I want my kids to have the best chance in life by giving them the healthiest diet I can provide. Furthermore whatever this diet it is I also want them to like it. I know that kids need to eat the right stuff to grow up slender, smart and emotionally well off. However sometimes children have other ideas. Sometimes they want to eat food that is unhealthy for them because: 

-They have seen an advertisement on television for a food they find absolutely irresistible.

-Their peers at school put pressure on them to eat in the cafeteria or pay for lunch because it is more 'adult-like'

– it's just not cool to carry a brown bagged lunch.-Some foods are considered uncool (especially cut up vegetables) because the kids seem them as symbols that you are poor.

-They are already so addicted to sugar and carbohydrates they simply have no taste for healthy things. Some of these bad eating habits are in your control and others aren't. It is hard to hand your child a salmon and lettuce  sandwich when their head is filled with visions of sizzling Big Macs slathered with white sauce or exploding microwave Pizza Pops.  This kind of eating you can discourage even if your child is protesting the whole time. Here are some examples of situations where you may not be able to control what your child or adolescent is eating. 

-You are at a restaurant and healthy foods are just not available on a menu.-Your kid is subject to a lot of peer pressure from friends (this is especially true of adolescents in high school who will choose that fat laden chocolate milk shake or glass of Coca Cola with 14 tablespoons of sugar in it rather than an orange at lunch

-Your child is having dinner or lunch at the neighbours and you have no idea what's being served, how it is made or how healthy it is. 

I am not suggesting that you be a control freak and try and correct the above situations. I am merely pointing out what you can't change. 

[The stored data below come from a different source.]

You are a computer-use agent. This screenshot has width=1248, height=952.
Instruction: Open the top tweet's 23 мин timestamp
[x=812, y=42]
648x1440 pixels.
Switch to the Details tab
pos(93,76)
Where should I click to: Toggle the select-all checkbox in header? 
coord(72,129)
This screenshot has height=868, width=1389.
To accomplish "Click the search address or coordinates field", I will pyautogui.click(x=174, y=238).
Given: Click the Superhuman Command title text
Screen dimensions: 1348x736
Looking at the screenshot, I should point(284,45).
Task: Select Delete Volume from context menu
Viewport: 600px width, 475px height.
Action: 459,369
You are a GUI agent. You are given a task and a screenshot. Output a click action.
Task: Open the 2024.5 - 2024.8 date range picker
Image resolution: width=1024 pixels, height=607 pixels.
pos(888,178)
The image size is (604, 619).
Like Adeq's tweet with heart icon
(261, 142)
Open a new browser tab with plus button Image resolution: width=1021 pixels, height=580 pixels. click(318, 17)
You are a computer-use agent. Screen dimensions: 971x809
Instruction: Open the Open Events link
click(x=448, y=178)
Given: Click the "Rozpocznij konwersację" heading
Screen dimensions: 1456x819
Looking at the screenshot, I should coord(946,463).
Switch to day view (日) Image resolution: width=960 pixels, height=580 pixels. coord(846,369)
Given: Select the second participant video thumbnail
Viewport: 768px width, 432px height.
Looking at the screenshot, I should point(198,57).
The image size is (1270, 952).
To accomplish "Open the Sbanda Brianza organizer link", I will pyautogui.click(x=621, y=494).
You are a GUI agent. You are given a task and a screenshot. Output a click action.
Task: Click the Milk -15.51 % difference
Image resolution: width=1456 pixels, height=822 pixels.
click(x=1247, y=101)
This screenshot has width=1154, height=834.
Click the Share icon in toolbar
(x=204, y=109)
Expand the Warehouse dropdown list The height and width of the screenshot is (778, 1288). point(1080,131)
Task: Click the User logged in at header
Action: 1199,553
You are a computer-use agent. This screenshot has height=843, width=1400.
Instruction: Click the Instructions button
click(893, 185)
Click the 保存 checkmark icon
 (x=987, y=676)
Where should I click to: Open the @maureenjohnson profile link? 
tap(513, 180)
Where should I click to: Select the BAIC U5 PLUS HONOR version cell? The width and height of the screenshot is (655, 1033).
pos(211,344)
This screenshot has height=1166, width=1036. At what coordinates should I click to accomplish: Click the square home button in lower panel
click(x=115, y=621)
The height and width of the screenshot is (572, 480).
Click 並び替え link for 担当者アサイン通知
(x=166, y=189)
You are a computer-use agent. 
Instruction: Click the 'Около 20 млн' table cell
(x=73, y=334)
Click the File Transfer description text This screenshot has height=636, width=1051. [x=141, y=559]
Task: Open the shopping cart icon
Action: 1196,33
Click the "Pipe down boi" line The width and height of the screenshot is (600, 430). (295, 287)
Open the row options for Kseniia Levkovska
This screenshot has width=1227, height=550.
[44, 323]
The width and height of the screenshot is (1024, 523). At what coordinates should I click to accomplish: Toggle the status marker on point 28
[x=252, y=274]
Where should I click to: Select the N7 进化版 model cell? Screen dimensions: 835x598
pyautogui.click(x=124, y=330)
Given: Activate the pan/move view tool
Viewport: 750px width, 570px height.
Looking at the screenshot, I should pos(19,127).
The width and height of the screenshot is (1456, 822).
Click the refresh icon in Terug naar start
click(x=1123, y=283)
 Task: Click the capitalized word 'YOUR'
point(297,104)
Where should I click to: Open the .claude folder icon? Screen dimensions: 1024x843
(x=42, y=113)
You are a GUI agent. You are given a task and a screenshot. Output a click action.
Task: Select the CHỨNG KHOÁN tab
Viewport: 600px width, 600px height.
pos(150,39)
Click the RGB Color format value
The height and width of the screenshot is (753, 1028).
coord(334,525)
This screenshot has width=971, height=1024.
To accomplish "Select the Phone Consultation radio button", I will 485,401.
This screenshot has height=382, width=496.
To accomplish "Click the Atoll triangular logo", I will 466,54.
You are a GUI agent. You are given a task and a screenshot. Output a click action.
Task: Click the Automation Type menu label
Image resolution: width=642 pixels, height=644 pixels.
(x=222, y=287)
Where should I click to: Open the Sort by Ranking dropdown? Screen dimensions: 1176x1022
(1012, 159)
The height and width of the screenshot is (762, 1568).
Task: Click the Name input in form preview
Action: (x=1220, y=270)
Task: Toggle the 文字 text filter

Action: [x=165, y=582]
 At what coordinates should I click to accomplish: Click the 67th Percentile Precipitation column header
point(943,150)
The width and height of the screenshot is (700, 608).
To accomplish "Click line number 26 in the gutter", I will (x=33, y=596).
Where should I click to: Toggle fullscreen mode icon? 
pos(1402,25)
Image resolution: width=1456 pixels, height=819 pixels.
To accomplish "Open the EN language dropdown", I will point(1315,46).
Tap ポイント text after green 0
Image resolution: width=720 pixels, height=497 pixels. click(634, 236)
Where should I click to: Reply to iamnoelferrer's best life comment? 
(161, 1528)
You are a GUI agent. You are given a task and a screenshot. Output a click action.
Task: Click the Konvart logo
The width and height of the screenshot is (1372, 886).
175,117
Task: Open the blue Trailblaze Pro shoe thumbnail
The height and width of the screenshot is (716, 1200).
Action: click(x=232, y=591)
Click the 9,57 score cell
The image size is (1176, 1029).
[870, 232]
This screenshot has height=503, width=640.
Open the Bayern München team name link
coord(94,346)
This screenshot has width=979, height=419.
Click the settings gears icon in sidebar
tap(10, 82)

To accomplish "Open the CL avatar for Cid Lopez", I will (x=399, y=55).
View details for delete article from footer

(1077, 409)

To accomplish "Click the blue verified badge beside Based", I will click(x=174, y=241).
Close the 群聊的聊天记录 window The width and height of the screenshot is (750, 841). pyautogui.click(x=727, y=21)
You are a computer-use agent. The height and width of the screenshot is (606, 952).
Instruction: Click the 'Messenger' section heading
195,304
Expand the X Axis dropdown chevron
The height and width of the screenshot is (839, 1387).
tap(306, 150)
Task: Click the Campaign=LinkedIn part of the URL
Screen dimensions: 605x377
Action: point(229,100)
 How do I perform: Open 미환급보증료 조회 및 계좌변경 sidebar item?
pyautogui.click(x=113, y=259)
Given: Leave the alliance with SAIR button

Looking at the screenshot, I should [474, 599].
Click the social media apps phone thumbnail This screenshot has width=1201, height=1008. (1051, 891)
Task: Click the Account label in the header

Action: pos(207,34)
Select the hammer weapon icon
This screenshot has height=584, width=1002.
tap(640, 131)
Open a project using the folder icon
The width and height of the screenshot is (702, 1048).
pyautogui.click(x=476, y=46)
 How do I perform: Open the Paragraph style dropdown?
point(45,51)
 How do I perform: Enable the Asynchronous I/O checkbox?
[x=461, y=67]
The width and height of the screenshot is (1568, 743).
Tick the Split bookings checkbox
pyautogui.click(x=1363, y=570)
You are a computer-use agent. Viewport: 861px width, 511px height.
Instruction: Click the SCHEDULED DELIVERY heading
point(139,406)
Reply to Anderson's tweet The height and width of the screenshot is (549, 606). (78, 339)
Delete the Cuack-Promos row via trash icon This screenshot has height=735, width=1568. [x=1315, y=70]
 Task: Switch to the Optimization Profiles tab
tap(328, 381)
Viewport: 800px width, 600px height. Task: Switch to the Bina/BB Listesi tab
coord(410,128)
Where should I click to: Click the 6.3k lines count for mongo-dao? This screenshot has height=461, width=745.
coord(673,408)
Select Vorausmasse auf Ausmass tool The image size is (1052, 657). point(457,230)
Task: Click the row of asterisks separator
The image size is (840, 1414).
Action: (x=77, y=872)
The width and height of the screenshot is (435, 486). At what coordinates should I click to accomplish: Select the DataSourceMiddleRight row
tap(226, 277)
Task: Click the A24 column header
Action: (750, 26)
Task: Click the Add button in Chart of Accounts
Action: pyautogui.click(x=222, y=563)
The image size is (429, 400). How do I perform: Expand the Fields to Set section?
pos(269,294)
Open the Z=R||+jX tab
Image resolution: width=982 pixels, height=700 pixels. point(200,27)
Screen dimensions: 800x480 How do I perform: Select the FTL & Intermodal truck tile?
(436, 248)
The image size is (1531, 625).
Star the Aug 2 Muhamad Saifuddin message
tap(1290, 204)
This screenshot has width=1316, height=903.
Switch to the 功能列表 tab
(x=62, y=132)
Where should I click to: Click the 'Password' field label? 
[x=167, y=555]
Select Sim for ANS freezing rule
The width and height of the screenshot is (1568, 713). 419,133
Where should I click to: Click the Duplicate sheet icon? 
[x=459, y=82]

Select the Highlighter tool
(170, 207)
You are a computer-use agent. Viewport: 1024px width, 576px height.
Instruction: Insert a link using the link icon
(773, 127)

However you do have more control over your kids eating habits at home.  Keep in mind that people don't like change and the more that you try to make these healthy foods a regular item on your menu the more likely you are to be called a control freak by your kids or husband. I bring up the matter of being a control freak because your neighbours, mother or husband may accuse you of it as you subtly try to sneak in more fruits, vegetables, grains and healthy grilled foods into their diet and somehow make it seem like a bad thing. This is because women, in particular tend to be very neurotic..

Even I sometimes wonder whether all of this neurotic obsessing with food is simply an extension of women obsessing over their own dietary intake.  Sometimes women control their kids when they can't control themselves.  God knows I don't want to be one of those but I do want them to eat in a healthy way.